While some of the departments have complied with the court directives and a list too having been submitted before the court depicting action having been taken against 594 employees and services of 177 employees having been placed under suspension, the information was not complete. However, since the number appears to be quite insignificant which has been accounted for total non compliance by many departments, the matter is of great concern. That was totally unacceptable and was tantamount to encouraging and supporting corruption and corrupt dealings which went against the very purpose and the aim of the Prevention of Corruption Act and the “zero tolerance” to corruption as a committed policy of the UT Government. We would suggest, at the outset, to initiate an action against such departmental heads befitting the intentional lapse or non -compliance on their part. These departments are Revenue, Rural Development, Jal Shakti, Housing and Urban Development, Education, Finance, Food Supplies and other 10 departments. They show – what is called as “reluctance” in revealing information about such an action taken against corrupt employees in these departments.
We have, on umpteen times, made the simple logic simpler in explaining that an employee continued to be in service to the pleasure of its employer, other things remaining the same, and when the Government was the employer and paying to its employees from the public exchequer, the thumb rule attained more fragility and a Government servant was bound to obey Government orders or quit or shown the door by the employer. Here in the instant case, a piquant situation is that even court orders are dared to be ignored. It may be recalled that the High Court had in July this year, asked the General Administration Department (GAD) to furnish the information about the Departmental Action taken against the Government employees involved in corruption cases and if no action was taken, the reasons thereof too to be submitted. Not only this, the court had sought information about the number of suspended employees involved in corruption cases and instances of retiral dues having been paid to such employees on attaining their retirement or superannuation.

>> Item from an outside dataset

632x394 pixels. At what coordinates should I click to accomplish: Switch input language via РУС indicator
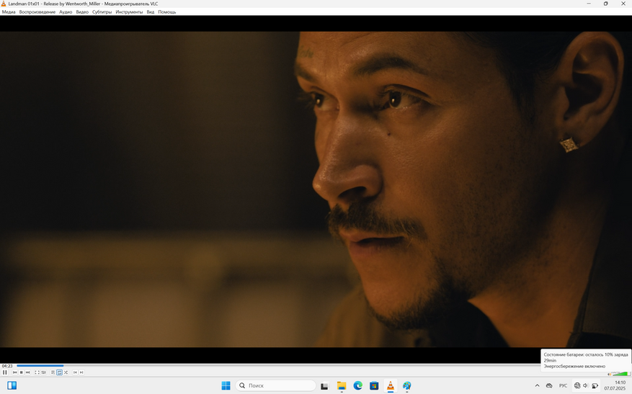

39 departments, we have learnt, were informed by the General Administration Department about the matter and even sent the copies of the court order in order to bring home to the heads of these departments the importance and the urgency of the matter but out of the 39 , while 21 have sent the desired information, rest of the 18 have not . The reasons of non -compliance is known only to such “defaulting” departments. We have also learnt that even now the GAD is “vigorously” pursuing the matter with the concerned defaulting departments to submit the information to at least comply with the court orders. While this type of scenario continued to prevail and sustain where even after explicit court orders, action was not taken against those employees involved in corruption, how could the administrative set up in the UT be free of the scourge of corruption. While Lieutenant Governor Manoj Sinha has made it clear that corruption in offices would never be tolerated, it remains to be seen what action was taken against the heads of the 18 defaulting departments to convey the resolute stand of the Government in not compromising, not even in the least, with corruption.